╭─ Dataset records

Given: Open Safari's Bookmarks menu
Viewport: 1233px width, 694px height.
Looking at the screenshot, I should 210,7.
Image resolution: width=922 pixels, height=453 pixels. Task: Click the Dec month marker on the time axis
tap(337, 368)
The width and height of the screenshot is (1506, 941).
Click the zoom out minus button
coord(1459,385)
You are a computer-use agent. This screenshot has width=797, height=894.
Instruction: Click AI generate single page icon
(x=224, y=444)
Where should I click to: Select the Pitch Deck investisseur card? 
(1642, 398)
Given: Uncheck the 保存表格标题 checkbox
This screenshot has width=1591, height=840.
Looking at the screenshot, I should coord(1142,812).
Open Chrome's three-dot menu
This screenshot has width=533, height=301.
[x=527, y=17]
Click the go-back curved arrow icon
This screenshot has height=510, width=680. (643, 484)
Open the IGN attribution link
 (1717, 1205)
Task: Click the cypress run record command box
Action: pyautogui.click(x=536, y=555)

╰─

Whenever the string "menu" turns up in a line of the data, copy that line.

- [Task result]
Given: Open Safari's Bookmarks menu
Open Chrome's three-dot menu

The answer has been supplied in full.